The spokesperson said the COVID-19 pandemic reduced the number of international medical graduates entering Australia, which increased the reliance on locums.
Looming crisis
Rural GP Ian Spencer has spent about half a century practising at Bourke and Wellington in the state's Central West.
He said the cost of using FIFO doctors had implications for hiring other staff.
"The cost per shift to hire a locum doctor stops the hospitals from employing two or three nursing staff for a week," he said.
"So you've got this serious staff shortage, shortage in doctors, and very serious staff shortage in the nursing fraternity."
He said country GPs had been aware of a developing crisis for years.
He said the use of locums acted as an additional deterrent to anyone considering working as a rural GP and created a false career path.
Only 15 per cent of graduates are choosing to be a GP.
The number has plummeted in recent years, with the workload of a rural GP, the cost of running a clinic and professional isolation seen as deterrents.
Dr Spencer said their reputation had been dented, with more and more trainee doctors being urged to pursue more lucrative and prestigious specialities.
"General practice, I think, is a very difficult career option because you've got a very broad knowledge base," he said.
"I think the generalist has always been looked upon as the lesser part of the profession."
Hospitals without doctors
The NSW regional health inquiry heard Walgett was among dozens of NSW towns with limited access to medical services.
The inquiry, which has already prompted the NSW government to apologise to regional communities for substandard care, is due to deliver its report to the state government on May 5.
Federal health secretary Brendan Murphy has warned "disruptive changes" are needed to fix the crisis.
A 96-page National Medical Workforce Strategy lists drastic measures like capping locums' salaries and limiting the number of students trained to become specialists so it is based on demand, rather than personal ambition.
The ABC has asked federal Health Minister Greg Hunt if the recommendations have been accepted and will be enforced, but it has not received a response.
In rural communities, it is the GP who tends to be the doctor staffing the country hospital. Dr Spencer said that was another deterrent to potential local GPs.
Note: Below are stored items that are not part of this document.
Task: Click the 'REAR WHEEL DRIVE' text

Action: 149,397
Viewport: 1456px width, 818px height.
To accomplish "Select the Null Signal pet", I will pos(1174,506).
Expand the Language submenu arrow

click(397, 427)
"The hospital component is so overloaded with rules, regulations, documentation, electronic medical records, discharge summaries that there just isn't the time to do both jobs properly," he said.
If there is a shortage of GPs, doctors say that has implications for staffing emergency rooms.
In April 2021, one-quarter of those in the Western NSW Local Health District did not have a doctor rostered for certain periods.
In a statement, NSW Regional Health Minister Bronnie Taylor said she was committed to listening to and learning from the issues raised.
She said she was considering measures to attract and sustain frontline health staff in rural and regional NSW, as well as improve accessibility to health services for patients and their families.